Start of Data supplied

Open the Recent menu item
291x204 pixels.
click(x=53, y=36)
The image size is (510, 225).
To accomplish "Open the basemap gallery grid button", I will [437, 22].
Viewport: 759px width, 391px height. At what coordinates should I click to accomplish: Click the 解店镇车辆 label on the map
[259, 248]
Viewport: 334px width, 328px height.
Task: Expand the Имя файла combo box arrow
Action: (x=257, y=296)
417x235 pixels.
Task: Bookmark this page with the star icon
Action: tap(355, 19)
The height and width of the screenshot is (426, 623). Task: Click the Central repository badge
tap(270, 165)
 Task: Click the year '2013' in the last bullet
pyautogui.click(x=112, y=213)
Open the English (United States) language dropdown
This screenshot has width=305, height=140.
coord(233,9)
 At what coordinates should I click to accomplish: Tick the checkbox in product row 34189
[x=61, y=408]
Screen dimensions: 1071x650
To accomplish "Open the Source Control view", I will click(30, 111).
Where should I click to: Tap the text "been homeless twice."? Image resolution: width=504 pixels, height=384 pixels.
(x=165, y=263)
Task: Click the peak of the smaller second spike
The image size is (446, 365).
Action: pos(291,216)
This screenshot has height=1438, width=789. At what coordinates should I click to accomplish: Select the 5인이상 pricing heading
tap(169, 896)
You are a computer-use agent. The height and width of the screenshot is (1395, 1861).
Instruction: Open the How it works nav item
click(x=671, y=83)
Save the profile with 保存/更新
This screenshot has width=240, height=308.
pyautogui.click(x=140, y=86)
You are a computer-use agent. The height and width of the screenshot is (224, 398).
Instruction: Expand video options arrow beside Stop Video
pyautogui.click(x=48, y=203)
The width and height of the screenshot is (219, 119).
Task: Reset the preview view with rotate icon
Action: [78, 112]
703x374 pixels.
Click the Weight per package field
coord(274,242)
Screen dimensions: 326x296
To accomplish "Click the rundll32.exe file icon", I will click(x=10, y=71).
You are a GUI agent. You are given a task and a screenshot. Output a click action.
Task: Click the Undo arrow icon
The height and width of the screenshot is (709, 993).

End of Data supplied

* Required work *
Return the data above exactly as it appears, from the line containing "The image size is (510, 225)." up to and including the line containing "tap(169, 896)".

* Solution below *
The image size is (510, 225).
To accomplish "Open the basemap gallery grid button", I will [437, 22].
Viewport: 759px width, 391px height. At what coordinates should I click to accomplish: Click the 解店镇车辆 label on the map
[259, 248]
Viewport: 334px width, 328px height.
Task: Expand the Имя файла combo box arrow
Action: (x=257, y=296)
417x235 pixels.
Task: Bookmark this page with the star icon
Action: tap(355, 19)
The height and width of the screenshot is (426, 623). Task: Click the Central repository badge
tap(270, 165)
 Task: Click the year '2013' in the last bullet
pyautogui.click(x=112, y=213)
Open the English (United States) language dropdown
This screenshot has width=305, height=140.
coord(233,9)
 At what coordinates should I click to accomplish: Tick the checkbox in product row 34189
[x=61, y=408]
Screen dimensions: 1071x650
To accomplish "Open the Source Control view", I will click(30, 111).
Where should I click to: Tap the text "been homeless twice."? Image resolution: width=504 pixels, height=384 pixels.
(x=165, y=263)
Task: Click the peak of the smaller second spike
The image size is (446, 365).
Action: pos(291,216)
This screenshot has height=1438, width=789. At what coordinates should I click to accomplish: Select the 5인이상 pricing heading
tap(169, 896)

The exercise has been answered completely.